- _Action item_: Nothing but an exact repetition of the entries should appear in the answer.

==============================

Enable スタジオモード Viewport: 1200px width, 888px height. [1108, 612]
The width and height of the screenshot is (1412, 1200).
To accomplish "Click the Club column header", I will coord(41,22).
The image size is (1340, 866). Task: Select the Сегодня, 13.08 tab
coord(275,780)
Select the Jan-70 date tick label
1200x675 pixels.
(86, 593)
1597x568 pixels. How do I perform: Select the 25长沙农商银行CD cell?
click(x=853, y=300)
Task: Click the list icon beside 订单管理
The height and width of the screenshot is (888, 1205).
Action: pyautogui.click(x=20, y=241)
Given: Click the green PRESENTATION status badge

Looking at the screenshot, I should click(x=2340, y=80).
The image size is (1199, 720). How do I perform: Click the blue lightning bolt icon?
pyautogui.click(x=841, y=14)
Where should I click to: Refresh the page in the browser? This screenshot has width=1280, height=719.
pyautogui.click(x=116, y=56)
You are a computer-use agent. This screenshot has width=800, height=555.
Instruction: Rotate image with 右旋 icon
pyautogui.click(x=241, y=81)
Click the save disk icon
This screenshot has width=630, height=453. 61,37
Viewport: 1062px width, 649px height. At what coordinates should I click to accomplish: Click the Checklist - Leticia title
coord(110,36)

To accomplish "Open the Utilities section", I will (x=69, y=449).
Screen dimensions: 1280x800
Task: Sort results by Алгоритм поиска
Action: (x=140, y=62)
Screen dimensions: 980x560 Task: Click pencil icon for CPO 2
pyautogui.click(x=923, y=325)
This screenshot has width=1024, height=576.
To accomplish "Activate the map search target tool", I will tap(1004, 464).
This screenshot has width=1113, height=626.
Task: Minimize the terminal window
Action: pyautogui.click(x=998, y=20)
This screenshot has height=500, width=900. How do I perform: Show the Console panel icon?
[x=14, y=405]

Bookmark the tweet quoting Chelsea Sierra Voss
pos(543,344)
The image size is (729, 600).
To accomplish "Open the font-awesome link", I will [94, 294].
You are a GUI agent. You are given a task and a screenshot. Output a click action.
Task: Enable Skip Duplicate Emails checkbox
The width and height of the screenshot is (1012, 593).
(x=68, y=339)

==============================

- _Response to the task_:
Enable スタジオモード Viewport: 1200px width, 888px height. [1108, 612]
The width and height of the screenshot is (1412, 1200).
To accomplish "Click the Club column header", I will coord(41,22).
The image size is (1340, 866). Task: Select the Сегодня, 13.08 tab
coord(275,780)
Select the Jan-70 date tick label
1200x675 pixels.
(86, 593)
1597x568 pixels. How do I perform: Select the 25长沙农商银行CD cell?
click(x=853, y=300)
Task: Click the list icon beside 订单管理
The height and width of the screenshot is (888, 1205).
Action: pyautogui.click(x=20, y=241)
Given: Click the green PRESENTATION status badge

Looking at the screenshot, I should click(x=2340, y=80).
The image size is (1199, 720). How do I perform: Click the blue lightning bolt icon?
pyautogui.click(x=841, y=14)
Where should I click to: Refresh the page in the browser? This screenshot has width=1280, height=719.
pyautogui.click(x=116, y=56)
You are a computer-use agent. This screenshot has width=800, height=555.
Instruction: Rotate image with 右旋 icon
pyautogui.click(x=241, y=81)
Click the save disk icon
This screenshot has width=630, height=453. 61,37
Viewport: 1062px width, 649px height. At what coordinates should I click to accomplish: Click the Checklist - Leticia title
coord(110,36)

To accomplish "Open the Utilities section", I will (x=69, y=449).
Screen dimensions: 1280x800
Task: Sort results by Алгоритм поиска
Action: (x=140, y=62)
Screen dimensions: 980x560 Task: Click pencil icon for CPO 2
pyautogui.click(x=923, y=325)
This screenshot has width=1024, height=576.
To accomplish "Activate the map search target tool", I will tap(1004, 464).
This screenshot has width=1113, height=626.
Task: Minimize the terminal window
Action: pyautogui.click(x=998, y=20)
This screenshot has height=500, width=900. How do I perform: Show the Console panel icon?
[x=14, y=405]

Bookmark the tweet quoting Chelsea Sierra Voss
pos(543,344)
The image size is (729, 600).
To accomplish "Open the font-awesome link", I will [94, 294].
You are a GUI agent. You are given a task and a screenshot. Output a click action.
Task: Enable Skip Duplicate Emails checkbox
The width and height of the screenshot is (1012, 593).
(x=68, y=339)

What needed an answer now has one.